:: The data

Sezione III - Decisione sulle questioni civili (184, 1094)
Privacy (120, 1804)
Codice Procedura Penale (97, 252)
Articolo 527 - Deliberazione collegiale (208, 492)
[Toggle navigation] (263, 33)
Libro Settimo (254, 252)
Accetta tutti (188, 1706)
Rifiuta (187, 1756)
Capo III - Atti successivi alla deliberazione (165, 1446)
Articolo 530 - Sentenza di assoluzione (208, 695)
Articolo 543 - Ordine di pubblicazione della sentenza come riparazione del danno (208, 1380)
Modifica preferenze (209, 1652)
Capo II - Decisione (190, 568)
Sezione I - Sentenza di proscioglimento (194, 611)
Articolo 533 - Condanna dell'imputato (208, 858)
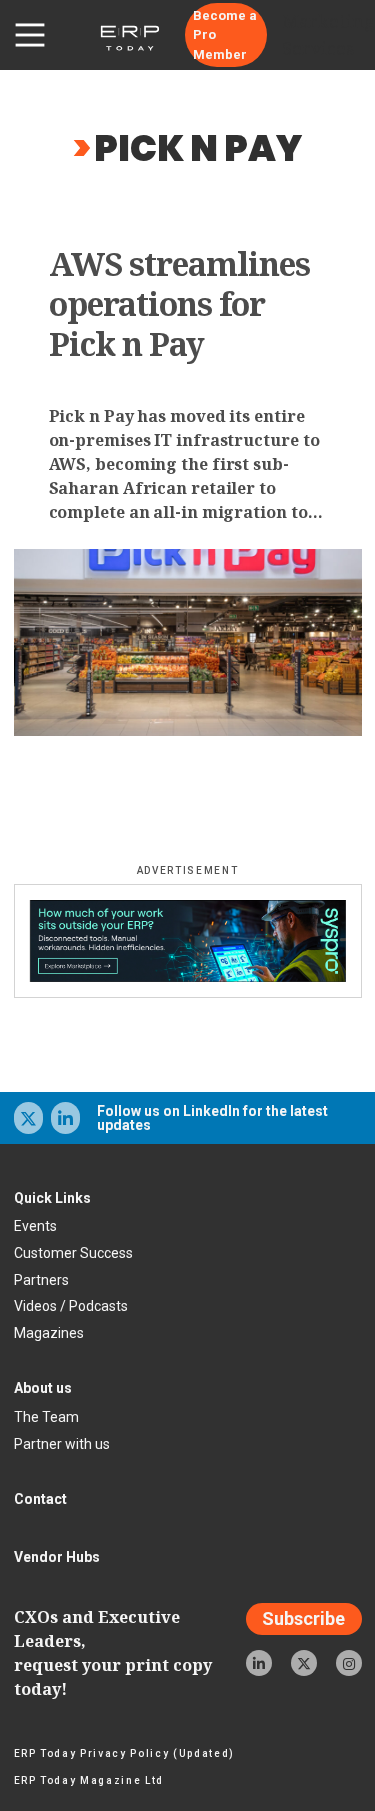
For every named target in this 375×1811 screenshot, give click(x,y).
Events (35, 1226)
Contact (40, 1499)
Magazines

::::

Exercise – All lines from the one containing "Capo III - Atti" through the final line of the entries above are to be copied exactly; the pictures are not.

Task output –
Capo III - Atti successivi alla deliberazione (165, 1446)
Articolo 530 - Sentenza di assoluzione (208, 695)
Articolo 543 - Ordine di pubblicazione della sentenza come riparazione del danno (208, 1380)
Modifica preferenze (209, 1652)
Capo II - Decisione (190, 568)
Sezione I - Sentenza di proscioglimento (194, 611)
Articolo 533 - Condanna dell'imputato (208, 858)
For every named target in this 375×1811 screenshot, give click(x,y).
Events (35, 1226)
Contact (40, 1499)
Magazines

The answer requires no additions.